Taxifahrer in Großstädten sind ein eigenes Völkchen. In Berlin sind nach einer Auskunft des Landesamtes für Bürger- und Ordnungsangelegenheiten derzeit 8.107 Taxen unterwegs und 3.158 Unternehmen konzessioniert. Das soll gemessen an der Einwohnerzahl die größte Taxiflotte Deutschlands sein. Ein besonders eigenwilliges Prachtexemplar von Taxifahrer durfte ich vergangene Woche erleben. Auf der Heimfahrt nach einem Konzert kamen wir in ein Gespräch über Musik. Der Taxifahrer, ein in Berlin geborener Kurde, wie er mir erzählte, entpuppte sich als Hobbymusiker. „Willste mal hören?“ Sprach’s, schnappte sich – kein Scherz! – eine auf dem Beifahrersitz liegende Laute und zupfte ein paar Beethoven-Takte, mit den Knien lenkend, während wir auf der Stadtautobahn dahinbrausten.


„Kulturpessimist wird geheißen, wer auf dem überfluteten Vorderdeck kein Liedchen trällern mag.“ (Fundstück der Woche auf der Internetseite von Michael Klonovsky)


Volker Kutscher liest in der Berliner Humboldt-Bibliothek aus seinem neuen Kriminalroman „Lunapark“. Der sechste Mordfall seines Kommissars Gereon Rath spielt im Mai 1934, wenige Wochen vor dem sogenannten Röhm-Putsch, bei dem sich Hitler der SA-Führung entledigte und ebenso weitere Regimekritiker ermorden ließ. Ich bin neugierig auf den Autor, dessen Buchreihe ich verschlungen habe, auch den jüngsten Band bereits. Kutscher versteht seine Gereon-Rath-Romane zwar „ganz bewußt“ nicht als Geschichtsbücher. Gleichwohl, schreibt er auf seiner Netzseite www.gereonrath.de, „machen sie den ein oder anderen womöglich neugierig“ auf das Berlin der dreißiger Jahre und die Lebensumstände der Menschen am Ende der Weimarer Republik und den Anfangsjahren der NS-Diktatur.

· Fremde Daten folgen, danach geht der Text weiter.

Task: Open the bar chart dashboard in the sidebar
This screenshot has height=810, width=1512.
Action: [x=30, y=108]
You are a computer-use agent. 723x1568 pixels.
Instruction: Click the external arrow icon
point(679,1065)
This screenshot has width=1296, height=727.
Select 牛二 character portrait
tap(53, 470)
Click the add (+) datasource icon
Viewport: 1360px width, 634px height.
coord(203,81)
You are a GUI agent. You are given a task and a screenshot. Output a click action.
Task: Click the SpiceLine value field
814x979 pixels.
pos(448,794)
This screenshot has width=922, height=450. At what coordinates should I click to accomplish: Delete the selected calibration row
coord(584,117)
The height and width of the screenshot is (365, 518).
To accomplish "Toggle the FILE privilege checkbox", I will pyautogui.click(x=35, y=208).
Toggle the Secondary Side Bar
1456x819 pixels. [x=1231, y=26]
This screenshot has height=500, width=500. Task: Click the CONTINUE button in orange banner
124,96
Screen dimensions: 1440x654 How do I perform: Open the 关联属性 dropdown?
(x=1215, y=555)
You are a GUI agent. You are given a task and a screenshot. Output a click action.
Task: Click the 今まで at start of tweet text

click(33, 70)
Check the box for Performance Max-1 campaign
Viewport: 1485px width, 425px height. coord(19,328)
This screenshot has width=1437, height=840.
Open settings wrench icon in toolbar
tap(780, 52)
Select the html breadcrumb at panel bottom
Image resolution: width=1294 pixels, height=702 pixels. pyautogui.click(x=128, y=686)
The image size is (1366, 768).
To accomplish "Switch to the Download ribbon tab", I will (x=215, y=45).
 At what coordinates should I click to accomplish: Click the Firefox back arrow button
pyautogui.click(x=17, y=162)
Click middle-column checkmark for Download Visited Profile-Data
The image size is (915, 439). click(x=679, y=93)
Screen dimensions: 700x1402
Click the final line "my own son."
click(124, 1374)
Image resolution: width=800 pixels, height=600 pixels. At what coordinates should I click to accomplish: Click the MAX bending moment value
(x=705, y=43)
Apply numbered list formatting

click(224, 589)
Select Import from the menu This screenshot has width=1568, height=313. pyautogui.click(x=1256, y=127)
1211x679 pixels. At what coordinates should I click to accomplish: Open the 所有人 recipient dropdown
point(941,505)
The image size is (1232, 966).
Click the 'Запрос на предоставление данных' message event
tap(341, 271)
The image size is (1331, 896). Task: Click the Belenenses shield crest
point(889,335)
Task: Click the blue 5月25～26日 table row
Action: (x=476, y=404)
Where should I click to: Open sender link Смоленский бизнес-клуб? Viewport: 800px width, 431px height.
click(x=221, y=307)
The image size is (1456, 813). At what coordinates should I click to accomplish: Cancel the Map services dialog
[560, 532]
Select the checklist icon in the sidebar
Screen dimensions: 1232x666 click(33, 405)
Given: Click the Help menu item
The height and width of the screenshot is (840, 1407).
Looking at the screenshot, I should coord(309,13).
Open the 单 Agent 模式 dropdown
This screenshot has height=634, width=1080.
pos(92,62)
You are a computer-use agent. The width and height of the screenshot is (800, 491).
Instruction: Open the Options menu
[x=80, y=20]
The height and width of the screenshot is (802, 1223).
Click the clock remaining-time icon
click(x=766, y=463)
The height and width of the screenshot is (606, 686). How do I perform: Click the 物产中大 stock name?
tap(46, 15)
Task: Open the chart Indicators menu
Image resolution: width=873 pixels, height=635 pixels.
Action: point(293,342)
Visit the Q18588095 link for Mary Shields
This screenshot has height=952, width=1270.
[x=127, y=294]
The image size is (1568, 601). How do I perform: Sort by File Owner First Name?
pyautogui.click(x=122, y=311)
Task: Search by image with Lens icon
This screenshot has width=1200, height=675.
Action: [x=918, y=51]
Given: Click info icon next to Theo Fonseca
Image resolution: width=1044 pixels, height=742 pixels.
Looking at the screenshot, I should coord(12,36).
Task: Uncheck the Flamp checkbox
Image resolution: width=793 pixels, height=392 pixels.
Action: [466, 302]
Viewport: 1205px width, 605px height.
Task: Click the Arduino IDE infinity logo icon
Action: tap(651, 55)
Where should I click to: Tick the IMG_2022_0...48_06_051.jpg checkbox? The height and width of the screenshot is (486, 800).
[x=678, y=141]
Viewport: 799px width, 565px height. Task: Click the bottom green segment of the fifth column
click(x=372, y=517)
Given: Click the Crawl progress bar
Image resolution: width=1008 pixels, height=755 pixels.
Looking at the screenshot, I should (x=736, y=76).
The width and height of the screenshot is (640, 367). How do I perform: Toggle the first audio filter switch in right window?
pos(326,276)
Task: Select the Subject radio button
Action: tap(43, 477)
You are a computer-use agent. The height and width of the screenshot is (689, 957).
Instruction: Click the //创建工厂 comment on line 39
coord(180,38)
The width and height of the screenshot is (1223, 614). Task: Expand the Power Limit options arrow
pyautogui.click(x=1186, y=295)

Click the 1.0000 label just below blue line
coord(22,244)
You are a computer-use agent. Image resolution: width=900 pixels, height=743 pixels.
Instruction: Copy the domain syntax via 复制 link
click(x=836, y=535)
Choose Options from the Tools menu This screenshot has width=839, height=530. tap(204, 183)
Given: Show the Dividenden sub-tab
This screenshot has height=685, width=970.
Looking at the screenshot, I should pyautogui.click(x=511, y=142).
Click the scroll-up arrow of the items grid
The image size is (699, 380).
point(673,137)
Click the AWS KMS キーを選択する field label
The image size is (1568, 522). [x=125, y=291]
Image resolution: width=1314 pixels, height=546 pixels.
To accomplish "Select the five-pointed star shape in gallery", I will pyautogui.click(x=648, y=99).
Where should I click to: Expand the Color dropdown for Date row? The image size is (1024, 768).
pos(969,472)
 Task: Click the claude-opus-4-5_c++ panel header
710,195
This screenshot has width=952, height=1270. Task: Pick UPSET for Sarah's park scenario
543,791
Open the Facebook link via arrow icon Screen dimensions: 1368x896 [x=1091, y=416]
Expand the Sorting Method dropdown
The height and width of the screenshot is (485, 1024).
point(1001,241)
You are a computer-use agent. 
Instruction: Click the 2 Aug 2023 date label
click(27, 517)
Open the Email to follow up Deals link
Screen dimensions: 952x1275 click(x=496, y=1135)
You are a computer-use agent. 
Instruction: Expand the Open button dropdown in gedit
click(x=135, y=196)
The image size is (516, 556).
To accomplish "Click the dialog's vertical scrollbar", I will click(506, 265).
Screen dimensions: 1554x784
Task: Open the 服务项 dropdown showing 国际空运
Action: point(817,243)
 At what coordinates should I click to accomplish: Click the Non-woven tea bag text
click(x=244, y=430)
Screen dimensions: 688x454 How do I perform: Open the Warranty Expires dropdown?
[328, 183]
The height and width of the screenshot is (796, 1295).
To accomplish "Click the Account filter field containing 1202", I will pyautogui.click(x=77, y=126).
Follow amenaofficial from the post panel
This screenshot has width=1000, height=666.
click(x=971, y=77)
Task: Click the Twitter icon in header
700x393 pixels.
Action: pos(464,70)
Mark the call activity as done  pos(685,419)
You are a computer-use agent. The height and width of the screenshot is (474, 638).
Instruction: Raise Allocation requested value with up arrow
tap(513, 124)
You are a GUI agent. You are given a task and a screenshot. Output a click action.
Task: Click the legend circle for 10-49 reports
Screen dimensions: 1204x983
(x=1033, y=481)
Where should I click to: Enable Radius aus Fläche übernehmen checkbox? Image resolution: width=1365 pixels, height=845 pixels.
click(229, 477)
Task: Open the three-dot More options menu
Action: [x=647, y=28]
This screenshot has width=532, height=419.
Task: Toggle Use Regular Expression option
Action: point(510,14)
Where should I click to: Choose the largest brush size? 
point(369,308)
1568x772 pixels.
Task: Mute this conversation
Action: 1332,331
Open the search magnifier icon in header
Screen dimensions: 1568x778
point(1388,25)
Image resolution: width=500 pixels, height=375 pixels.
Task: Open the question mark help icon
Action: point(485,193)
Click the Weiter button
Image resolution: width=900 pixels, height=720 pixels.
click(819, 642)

Das gelingt Volker Kutscher vortrefflich, besonders anschaulich wieder in „Lunapark“. Ein ausgewiesener Historiker für diese Epoche, den ich danach befrage, bestätigt meinen Eindruck: Kutschers zeithistorisches Kolorit, mit dem er seine Fälle grundiert, vermittelt ein authentisches Bild vom Alltagsleben jener Jahre.